▶ Requirements
Before the lines, put this sentence from the account of arriving in Leningrad into French: "The pilot happily announced an unimaginable ground temperature with light snow."

▶ Document segment
::::::::
There was no going back to sleep for the rest of the flight. We were coming into land at approximately 1600hrs, Leningrad time, and darkness was falling. The pilot happily announced an unimaginable ground temperature with light snow. When we landed I hauled my messenger bag down from the overhead locker and put on my puffa jacket with the beige canvass pockets on the outside. Ironically, I figured that the watchers at immigration would expect me to be dressed in an outfit befitting London and therefore they might feel I would be less of a nuisance at this stage if I was notably 'western looking'. As a student travelling on Scottish buses to and from my digs, I normally looked like a sack of shit: unshaven, wearing an over washed turtle neck, faded jeans (proper faded ones derived through wear and tear not as sold by the shop!) and Doc Martens but today had worn a shirt and tie out of respect for this occasion. I had even shaved! Bought two weeks before the trip from Marks and Spencer, these formal shirts came with fashionable plastic gold coloured tie pins with screw ends that fitted through the perforated holes on the shirt collars underneath the tie.
When we got to the international baggage hall I waited with the rest of tour party for the bags to come through. It looked like all the immigration/customs officers had the same idea since place was completely empty of other passengers. I guess this is what passed for excitement at Leningrad international! All (approximately 12-15) of them in grey uniforms were gathered around one of their colleague's official desks clucking like a bunch of hens waiting for us lemmings to pass through. I thought about taking a photo of them but Alex had told me that this was an absolute No-No. Getting caught taking photographs at the airport would see me spend a night in the clink and if they found the letters in addition, well, who knows? Instead, I looked around and took in my fellow groupies. Two girls and I were definitely the youngest of the bunch. The rest were mainly middle aged or elderly couples. I convinced myself that my Aran sweater and puffa jacket combo didn't really stand out too much from the rest of the passengers although to a man, woman, young, middle aged and old they all had coats of some kind! Not many of the men were wearing ties either. Strike one up for the 'sack of shit' fashonistas!
To my consternation my bag come onto the conveyer belt first. Not only that but it seemed to go round and round in
isolation for ages. I realise now that this may have been because I got to Gatwick a bit late. LIFO was kicking in. Last in First Out. But Alex was clear: wait for others to go first. DO NOT BE FIRST! After seeing my bag swing by me a fourth time I thought this SOP was not sustainable, picked it up and headed towards the Hens. This is one of life's moments when you think: "Well, at least this is not boring!". And it surely wasn't. I was in for a penny and a pound. I had decided to be completely confident about the forthcoming transaction and walked purposefully to meet the uniformed group and stuck an arm out with passport in hand. The man who was hosting the party took it and demanded that I put my suitcase and bag on the metal table in front of him. I hoisted both items up and opened them as instructed. With the others behind him he rifled through my underwear and spare shirts.
::::::::
▶ Data shown
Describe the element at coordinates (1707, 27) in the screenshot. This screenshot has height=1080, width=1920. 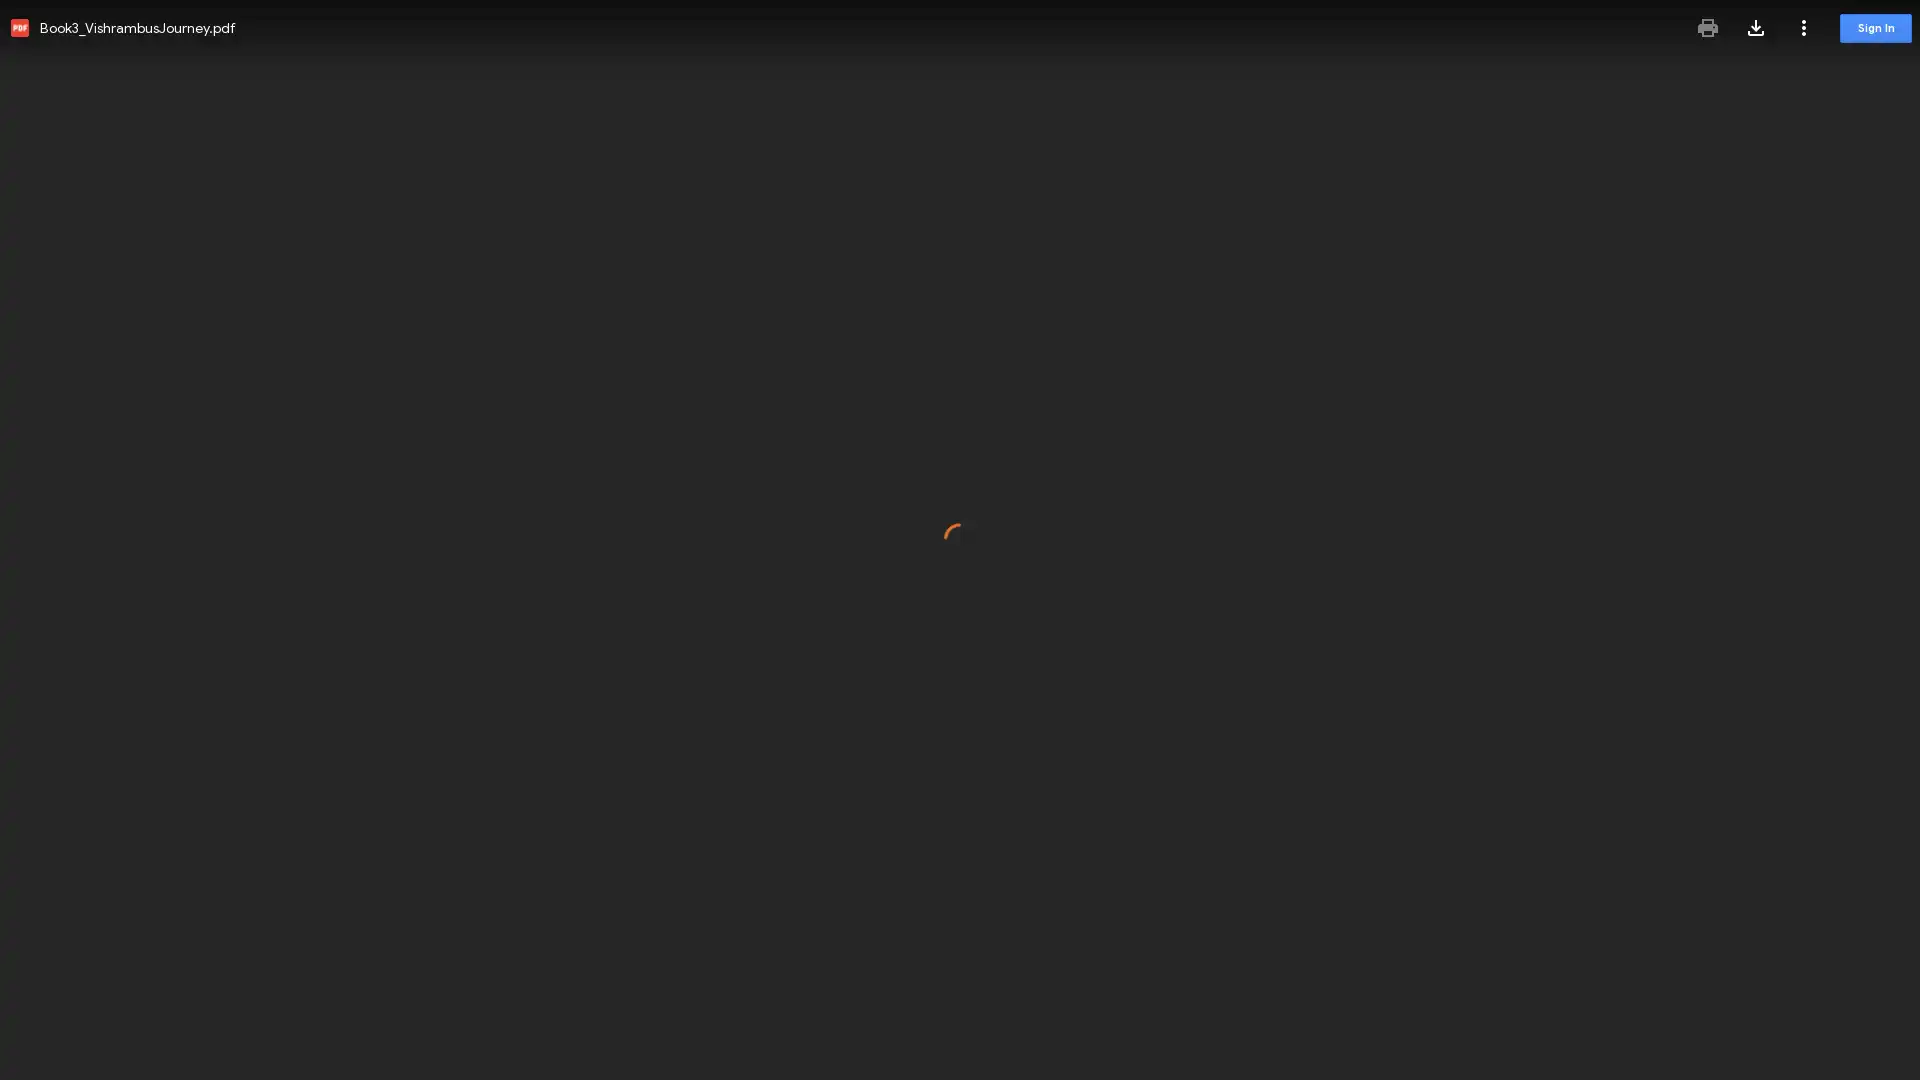
I see `Printing not yet available` at that location.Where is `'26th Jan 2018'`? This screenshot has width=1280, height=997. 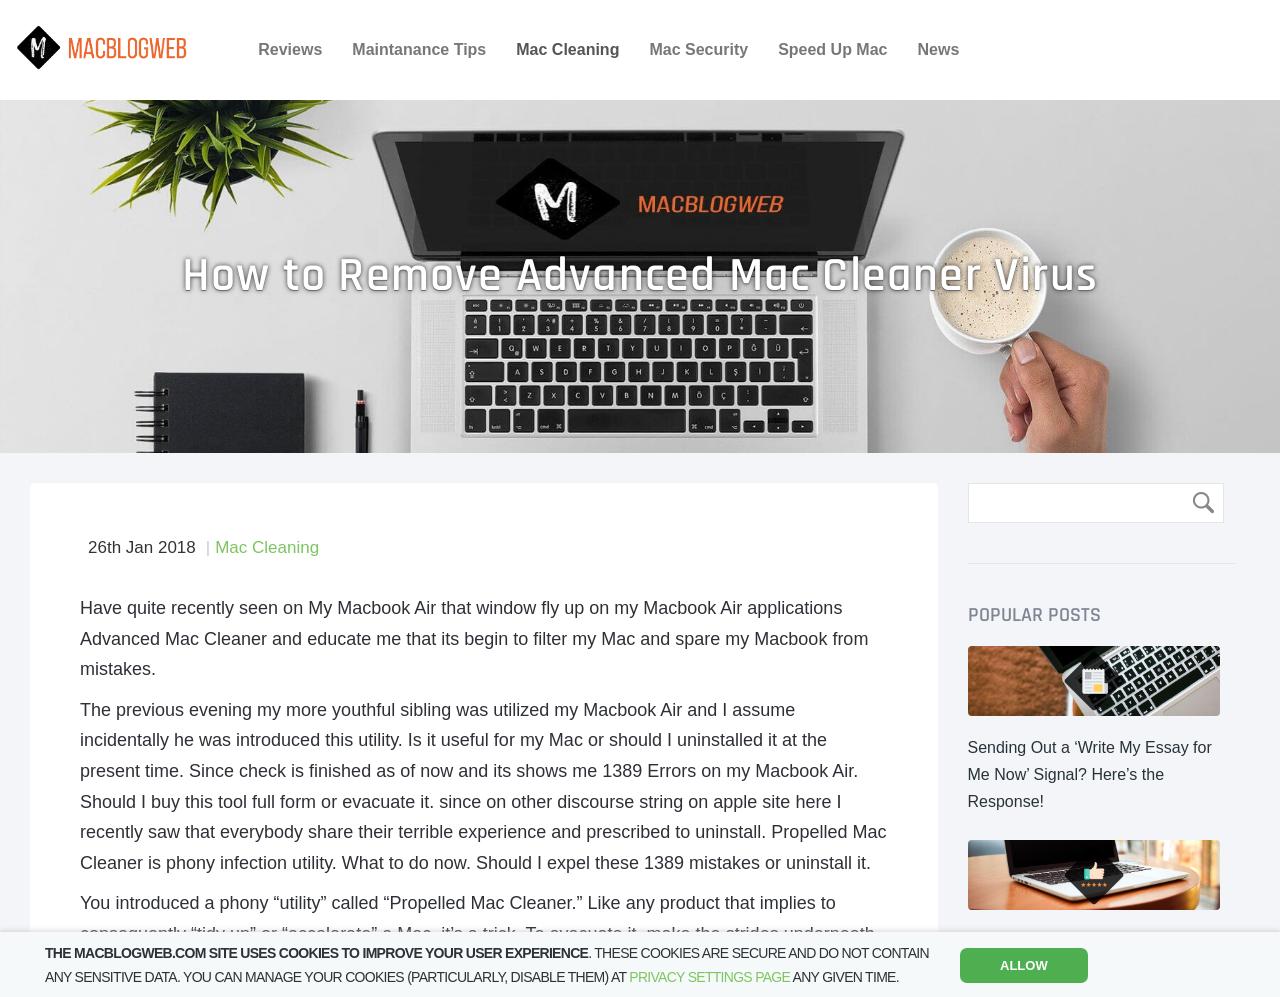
::::::::
▶ Written answer
Le pilote annonça joyeusement une température au sol inimaginable, avec de légères chutes de neige.